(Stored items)
===============
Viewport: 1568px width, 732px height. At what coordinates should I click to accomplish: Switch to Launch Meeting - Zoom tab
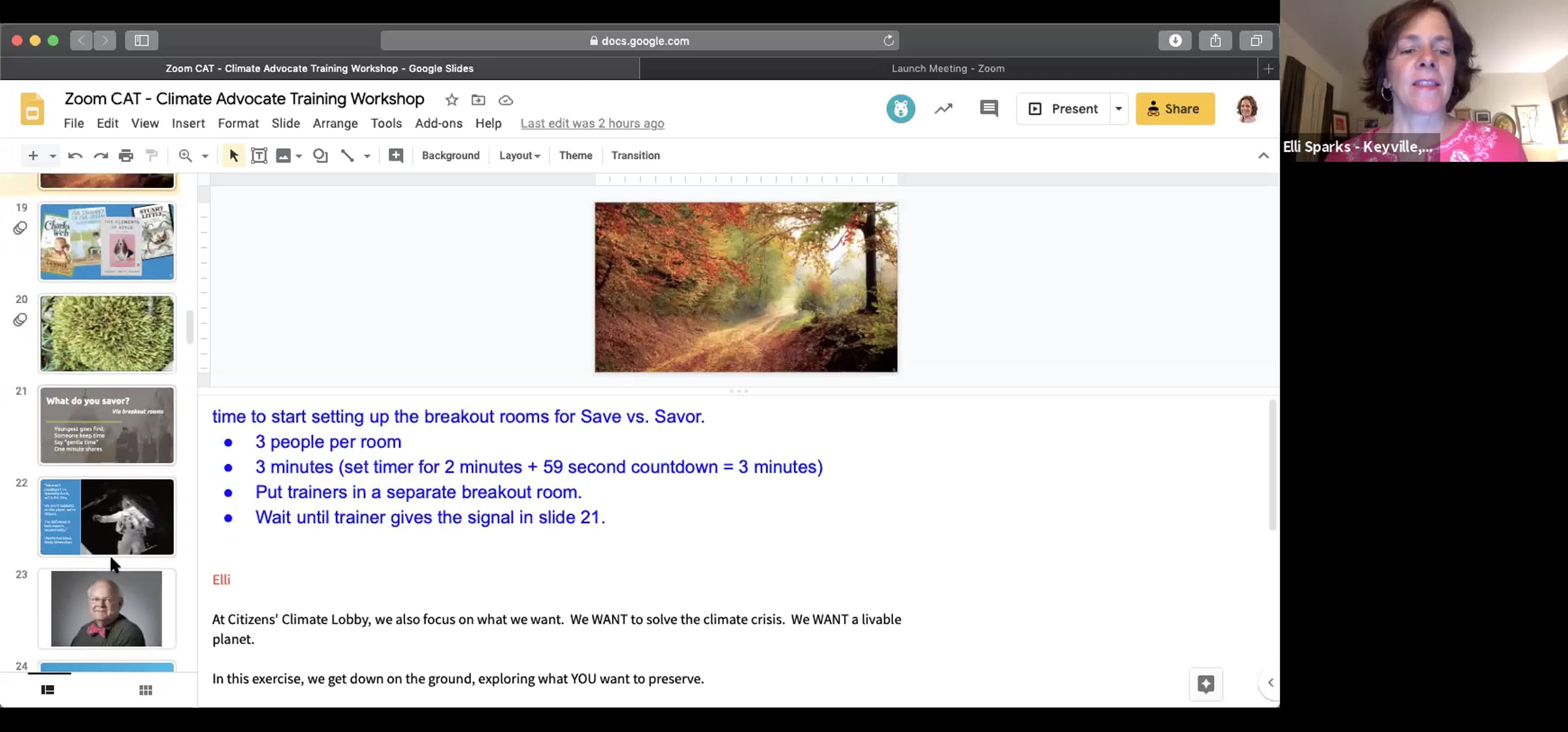(x=947, y=69)
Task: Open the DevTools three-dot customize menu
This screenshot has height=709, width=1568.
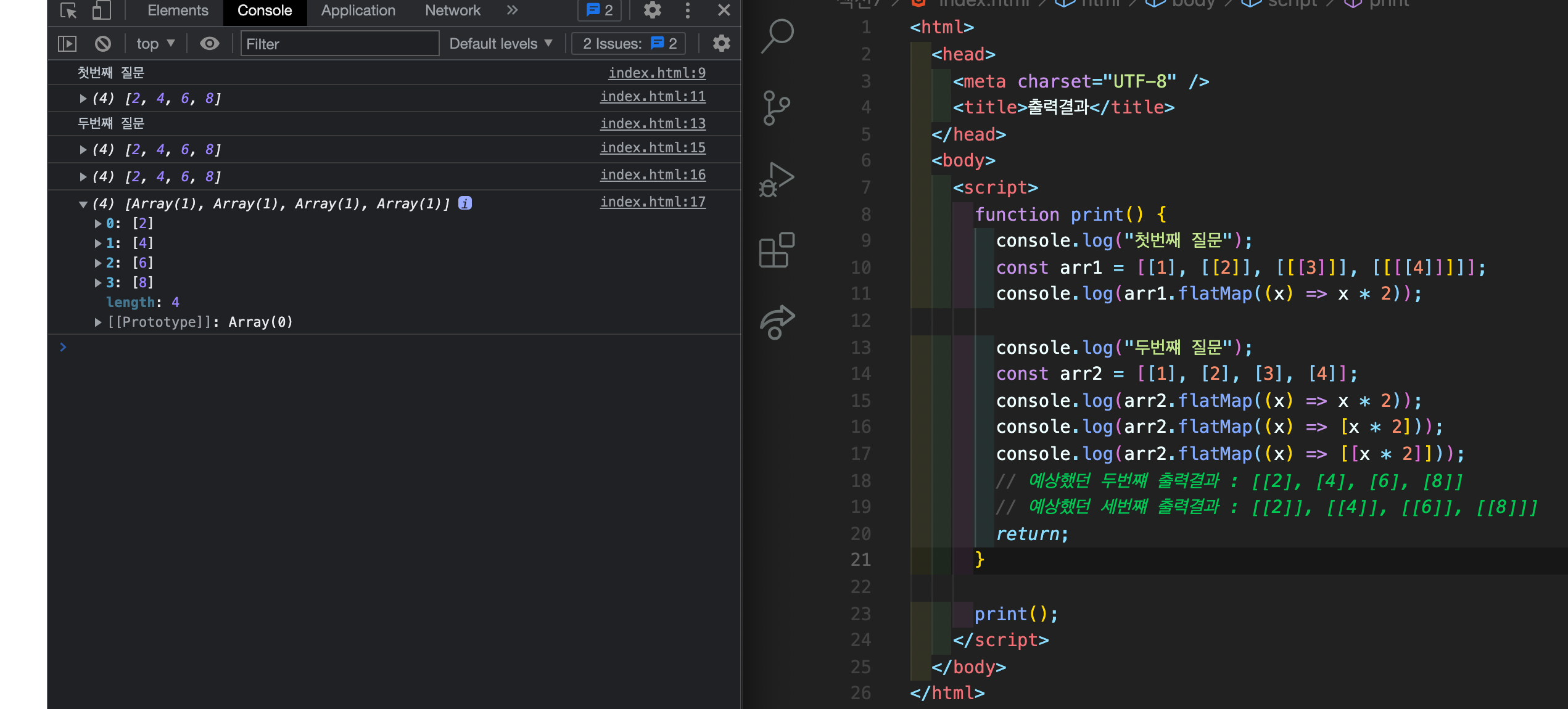Action: 688,10
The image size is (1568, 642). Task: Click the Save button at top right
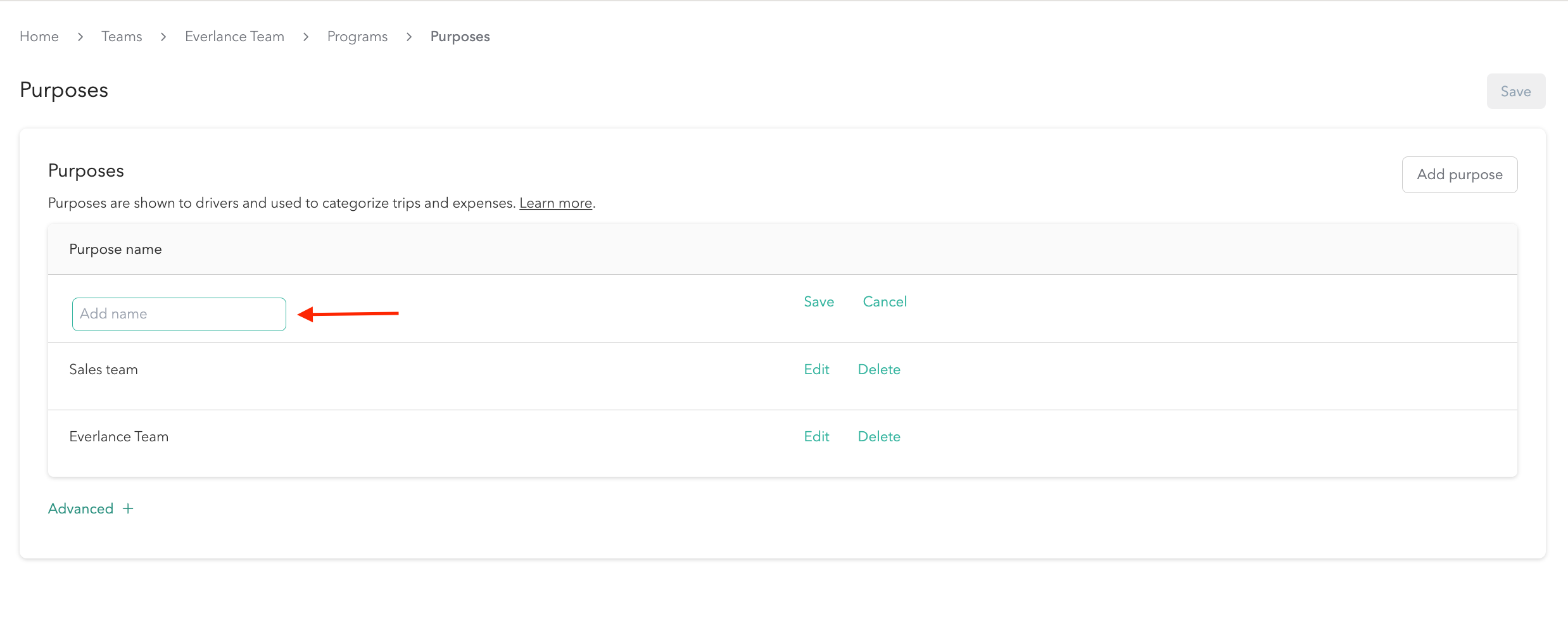tap(1515, 91)
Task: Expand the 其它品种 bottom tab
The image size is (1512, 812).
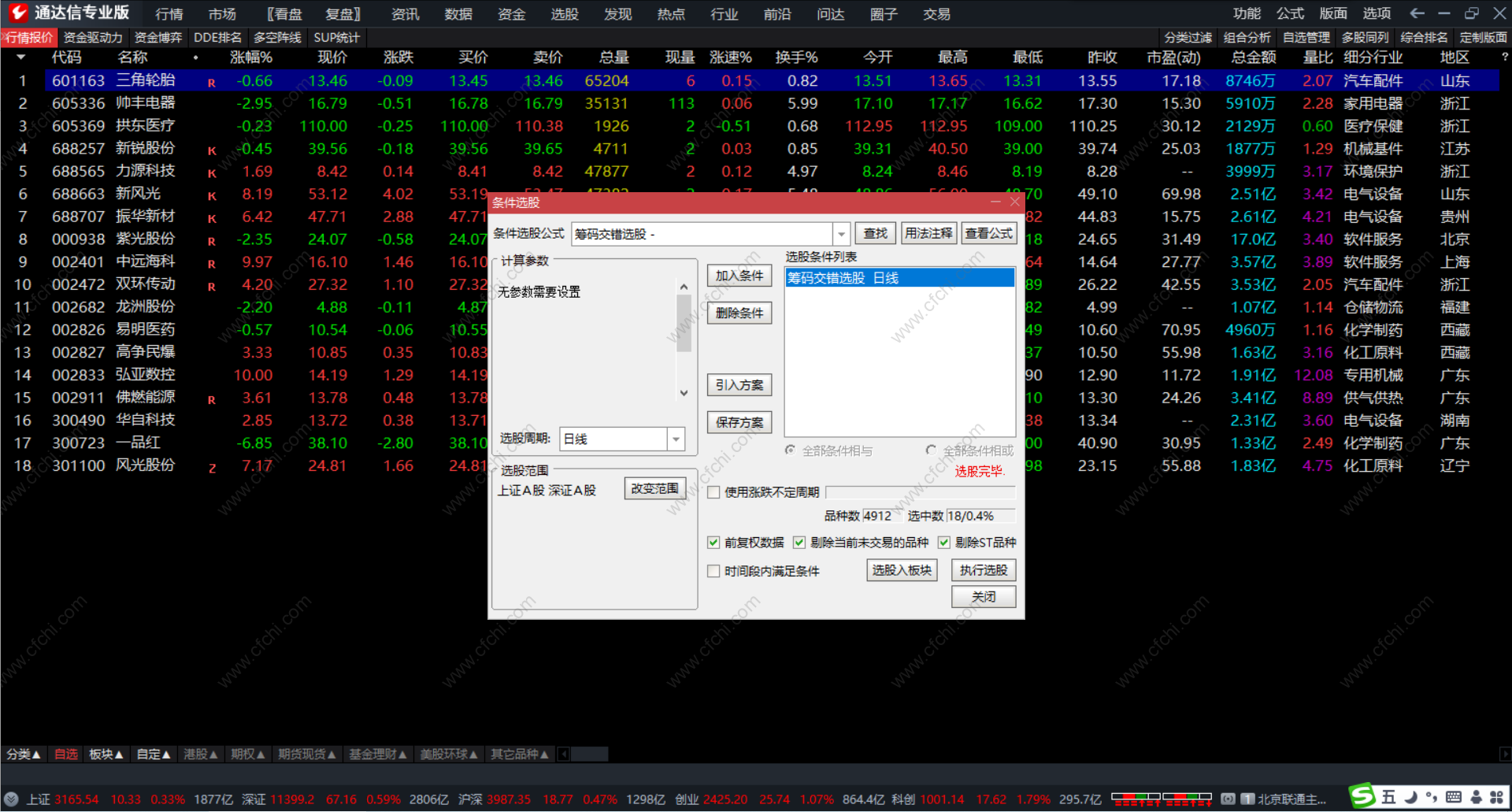Action: [x=518, y=754]
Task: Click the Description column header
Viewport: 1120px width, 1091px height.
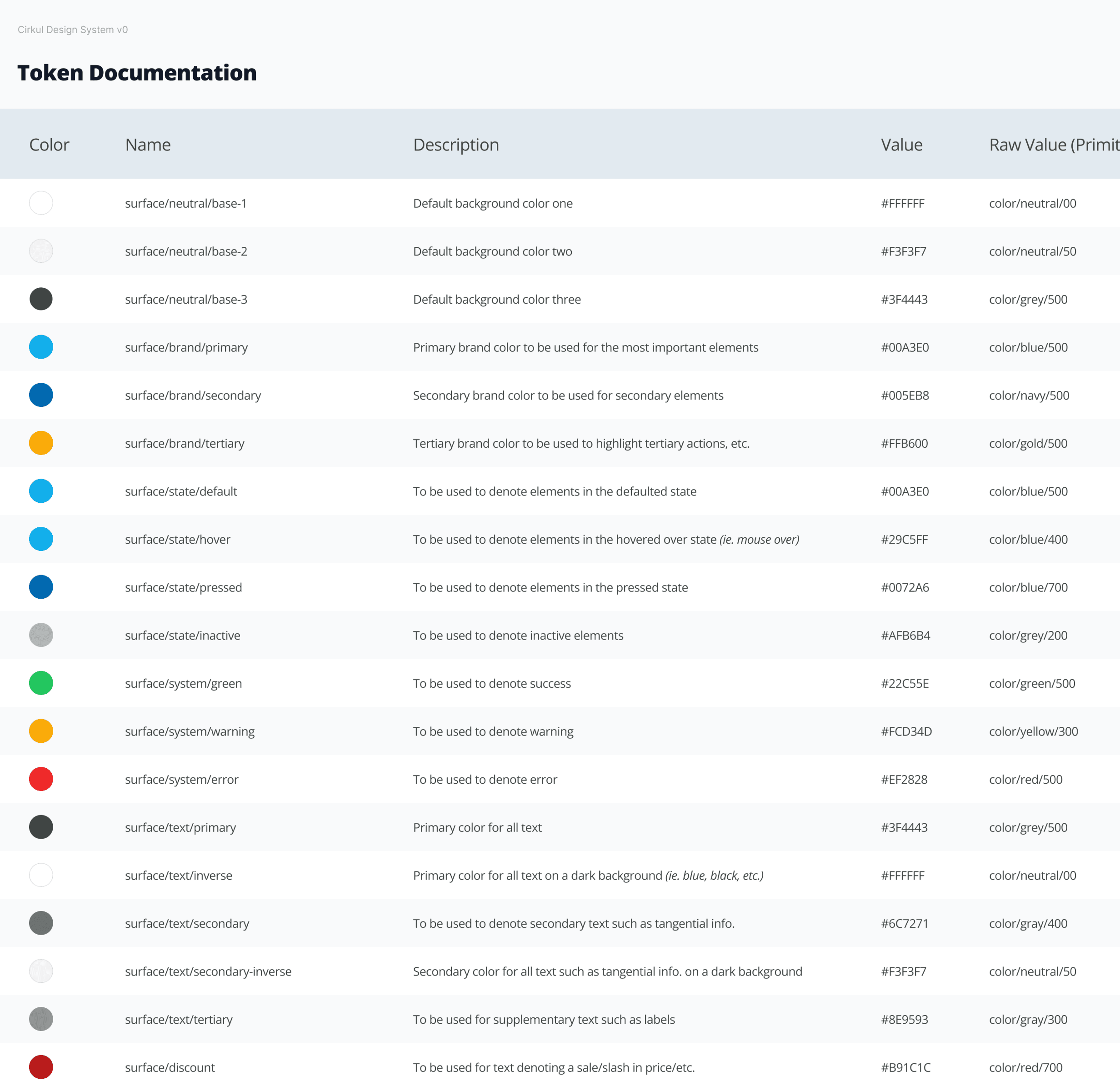Action: click(x=455, y=145)
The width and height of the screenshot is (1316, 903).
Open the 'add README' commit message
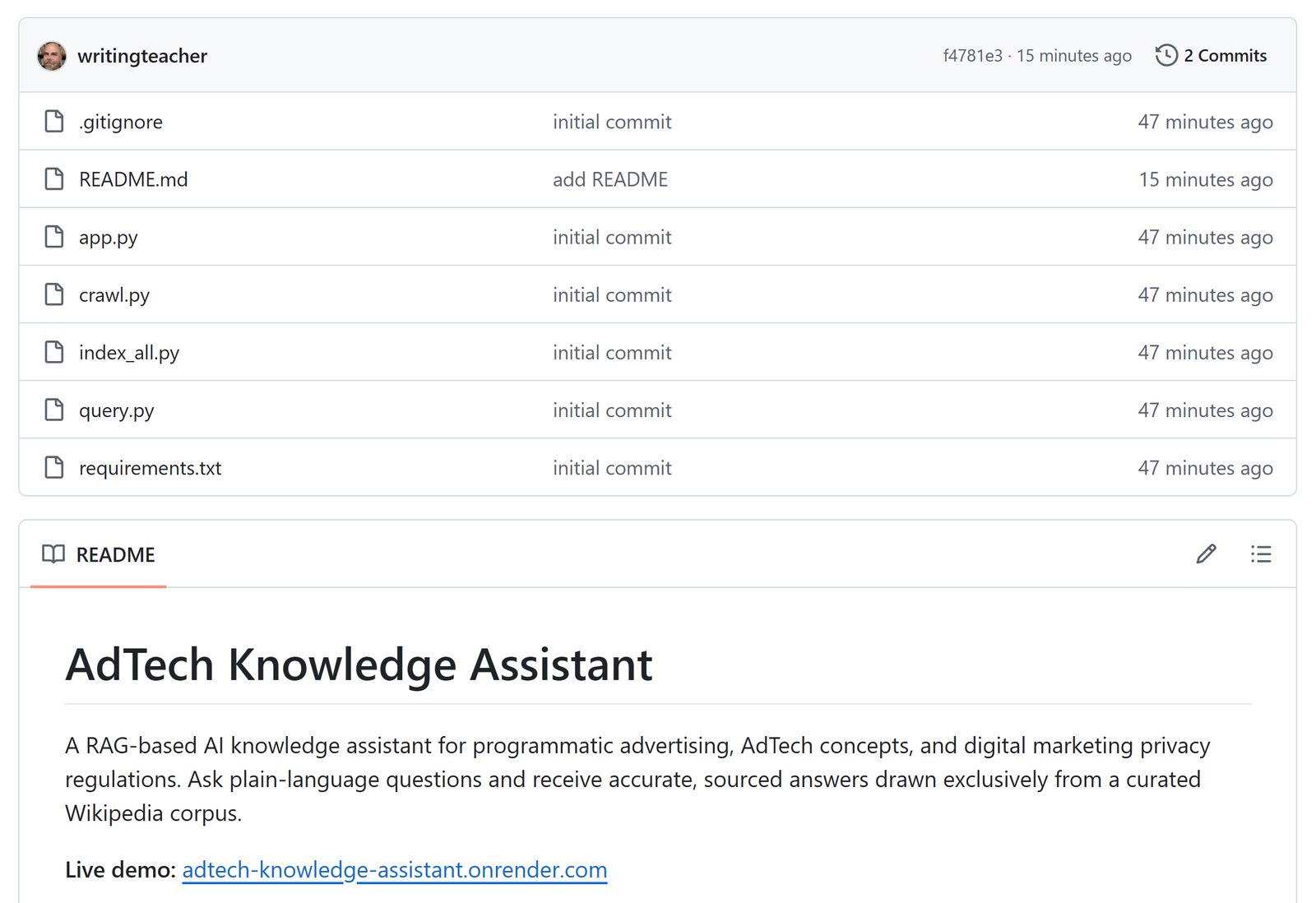click(x=609, y=178)
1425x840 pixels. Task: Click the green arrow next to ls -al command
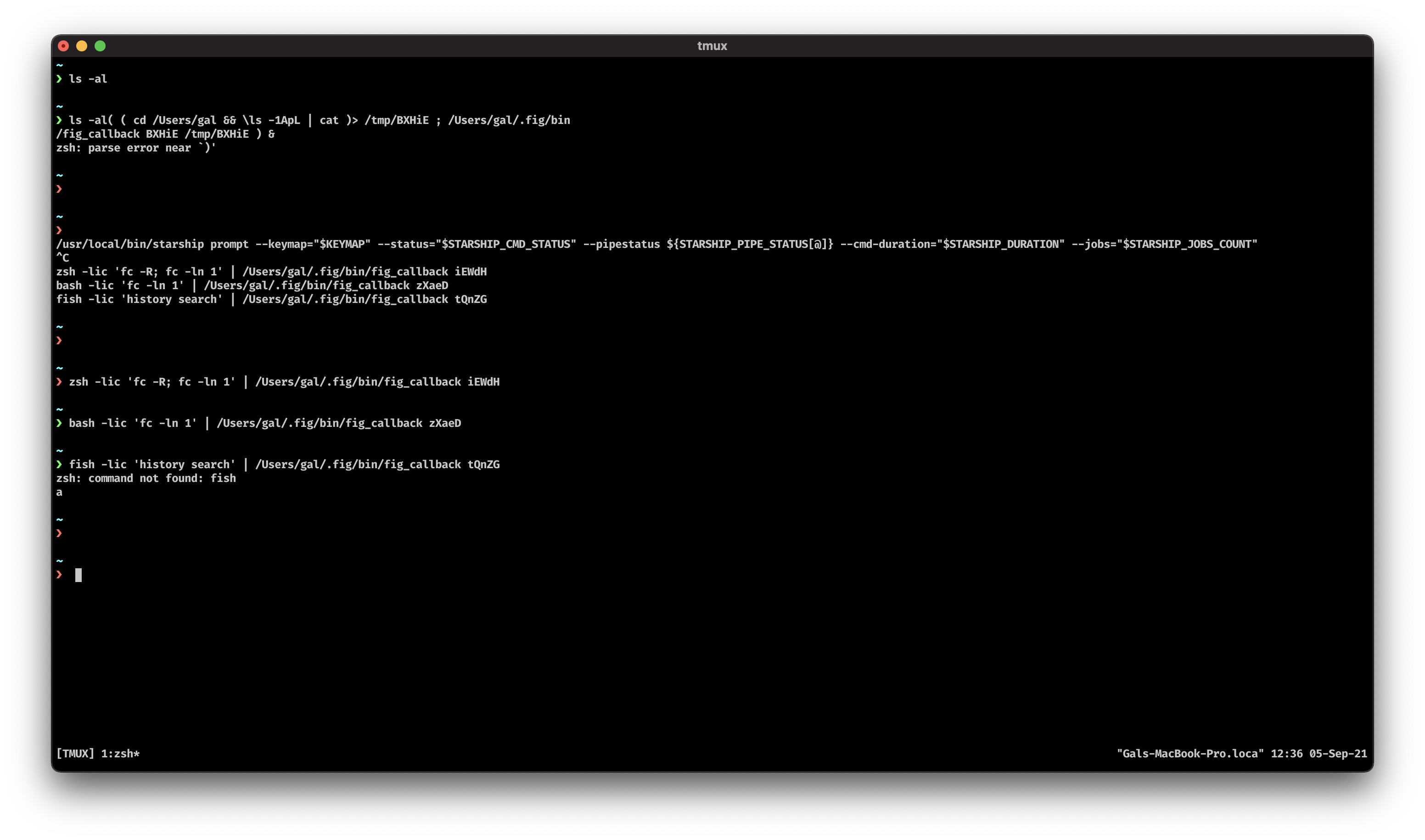coord(60,78)
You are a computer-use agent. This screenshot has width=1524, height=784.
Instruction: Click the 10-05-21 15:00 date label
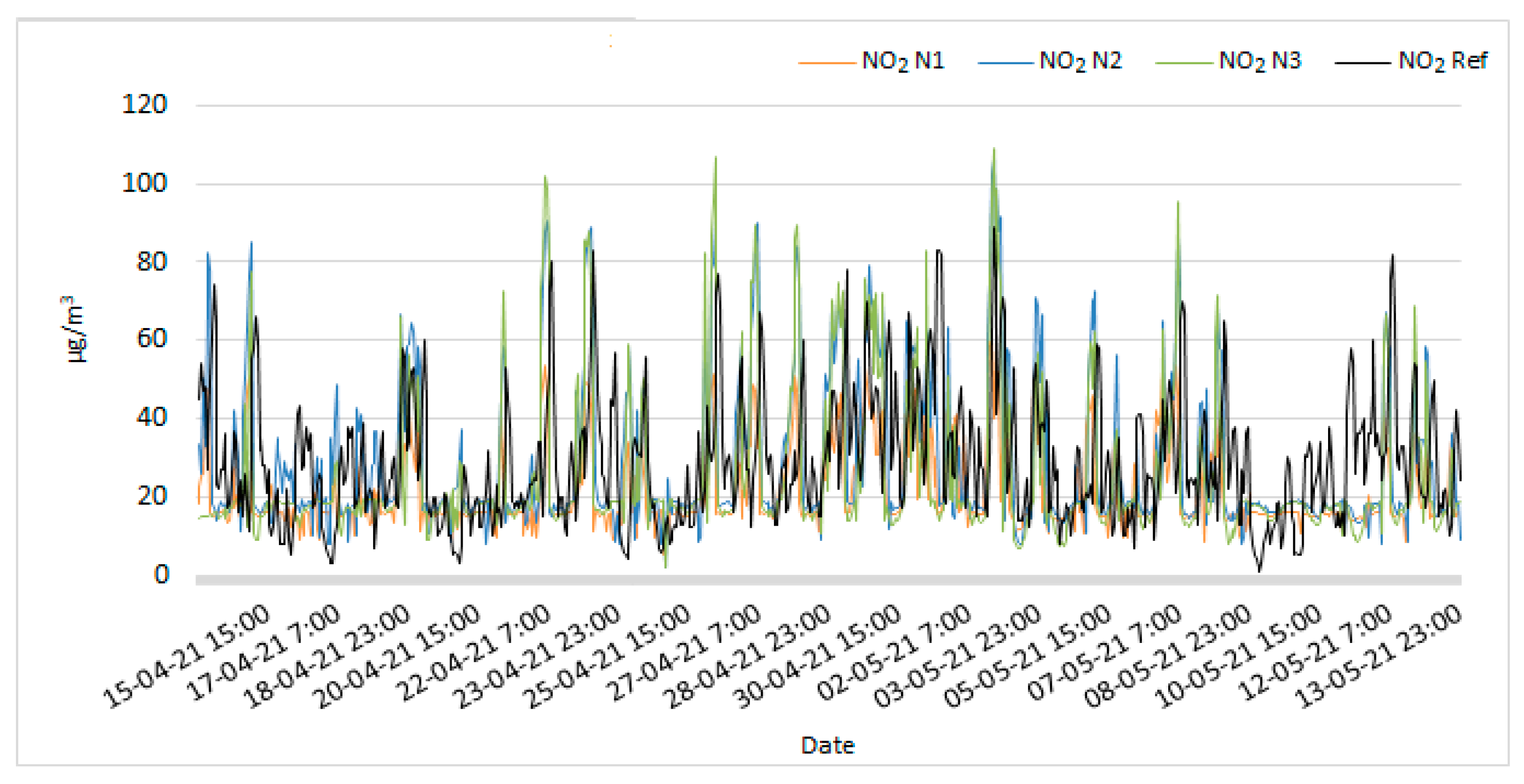click(x=1239, y=656)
===============
ACTION ITEM
An acceptable answer holds exactly the lines from the one with "The width and" through the end of the entries above, both ends kept, and no pictures at all.

PROBLEM SOLUTION
The width and height of the screenshot is (1316, 903).
Open the 'add README' commit message
click(x=609, y=178)
1425x840 pixels. Task: Click the green arrow next to ls -al command
coord(60,78)
You are a computer-use agent. This screenshot has width=1524, height=784.
Instruction: Click the 10-05-21 15:00 date label
click(x=1239, y=656)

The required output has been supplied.